Through my burning body and tearing eyes, my vision blurring, I hang the blindingly white clothes on the clothesline to dry. Drops of water drip down into the dust of the courtyard, no doubt poisoning the land.
I walk back to my hut to at at least change my clothes before continuing on with my workday. What I want more than just a change of clothes is a bath. But that's the one thing I can't have. Because I need to keep working.
But as I enter the threshold of what I'm expecting to be my hut I come into the large, expansive main room of a towerpeople church. The walls are carved ornately. The pews are made of polished wood. The windows are made of colourful glass. And under their dress coats the men wear shirts of the most blindingly white fabric I have seen.

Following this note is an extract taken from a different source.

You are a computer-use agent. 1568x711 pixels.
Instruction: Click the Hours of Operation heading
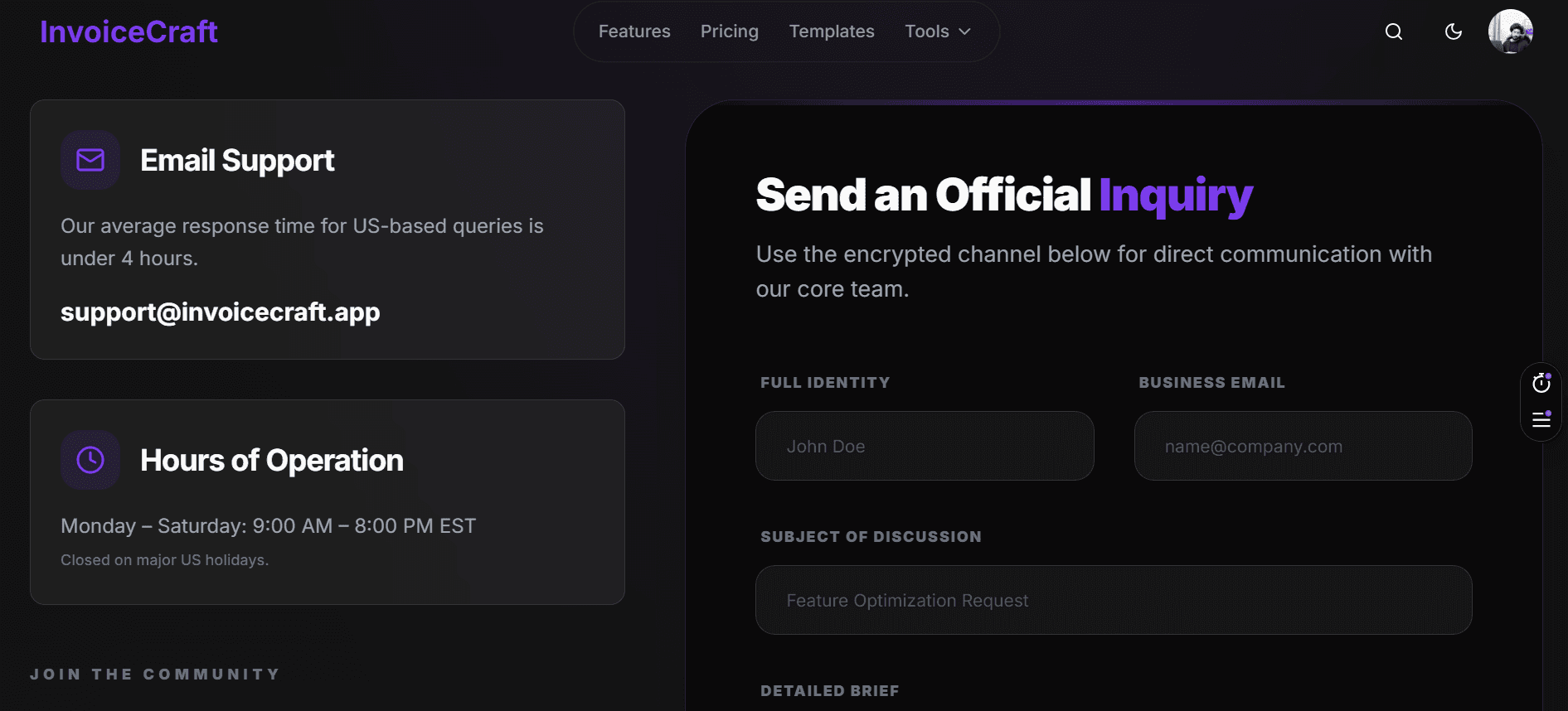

Everything is so pristinely clean. Everything is so large and spacious and perfect. And I hate it. I hate it so much.
I run down the middle of the church aisle. But nobody can see me. I take the chalice of red wine that the priest is saying a blessing over and I spill it onto his bleached-white robes.
Suddenly I'm back at that strange horde. The insects draw back from me as if I am poisonous. I smile as I take my chance.
I climb the piles of stuff, pulling and tugging at and stepping on whatever I can on my quest to get away from those horrific insects. And I start gaining ground. But then I hear the wicked buzzing behind me again and I turn around and see that they are back on my trail. I start climbing faster. But I trip on a sharp piece of metal twisting out from the mountains of stuff. And I quickly catch myself but the insects are back on me.
This time I find myself with a throbbing headache and hot, feverish skin. The room around me is boiling hot. But it doesn't matter. I have to keep on working through this. No matter what I have to keep on working.
Tired and overheated.
I shovel coal into a fireplace. In this thick muggy humid air I can't even sweat as my exertion heats my body even more. Over the fire is a vat of hot glowing molten metal being purified.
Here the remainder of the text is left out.